From the listing below, reproduce word for word the part that opens with the line containing "Tie­toa Eloi­sas­ta (1201, 127)" and closes with the line containing "015 411 4100 (827, 1517)"; reproduce nothing else.
##### Exercise material #####
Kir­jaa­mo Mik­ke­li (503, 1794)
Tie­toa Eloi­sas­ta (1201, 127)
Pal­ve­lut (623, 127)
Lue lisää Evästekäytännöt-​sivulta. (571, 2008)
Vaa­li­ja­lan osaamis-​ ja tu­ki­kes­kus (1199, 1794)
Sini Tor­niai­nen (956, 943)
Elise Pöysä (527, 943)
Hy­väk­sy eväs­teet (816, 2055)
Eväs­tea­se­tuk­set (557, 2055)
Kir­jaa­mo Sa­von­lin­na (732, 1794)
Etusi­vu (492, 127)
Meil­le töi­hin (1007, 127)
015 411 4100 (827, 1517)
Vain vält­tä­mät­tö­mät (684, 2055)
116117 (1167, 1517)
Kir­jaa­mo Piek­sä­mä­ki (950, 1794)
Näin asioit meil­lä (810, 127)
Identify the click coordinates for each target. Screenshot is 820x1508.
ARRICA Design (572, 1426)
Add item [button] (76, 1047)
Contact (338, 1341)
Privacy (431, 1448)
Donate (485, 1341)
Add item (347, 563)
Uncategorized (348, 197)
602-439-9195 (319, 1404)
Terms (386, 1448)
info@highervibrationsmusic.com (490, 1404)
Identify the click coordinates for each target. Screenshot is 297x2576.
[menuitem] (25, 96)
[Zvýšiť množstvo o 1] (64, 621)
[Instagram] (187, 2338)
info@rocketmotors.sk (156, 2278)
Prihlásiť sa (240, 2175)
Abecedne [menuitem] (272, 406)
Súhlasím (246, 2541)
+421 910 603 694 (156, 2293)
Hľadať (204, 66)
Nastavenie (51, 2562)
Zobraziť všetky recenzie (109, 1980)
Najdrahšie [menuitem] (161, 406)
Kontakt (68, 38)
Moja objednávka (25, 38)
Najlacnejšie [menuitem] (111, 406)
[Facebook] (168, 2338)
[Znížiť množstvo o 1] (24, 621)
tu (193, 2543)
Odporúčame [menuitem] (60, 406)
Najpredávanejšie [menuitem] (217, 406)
#####
(Answer for the task):
Tie­toa Eloi­sas­ta (1201, 127)
Pal­ve­lut (623, 127)
Lue lisää Evästekäytännöt-​sivulta. (571, 2008)
Vaa­li­ja­lan osaamis-​ ja tu­ki­kes­kus (1199, 1794)
Sini Tor­niai­nen (956, 943)
Elise Pöysä (527, 943)
Hy­väk­sy eväs­teet (816, 2055)
Eväs­tea­se­tuk­set (557, 2055)
Kir­jaa­mo Sa­von­lin­na (732, 1794)
Etusi­vu (492, 127)
Meil­le töi­hin (1007, 127)
015 411 4100 (827, 1517)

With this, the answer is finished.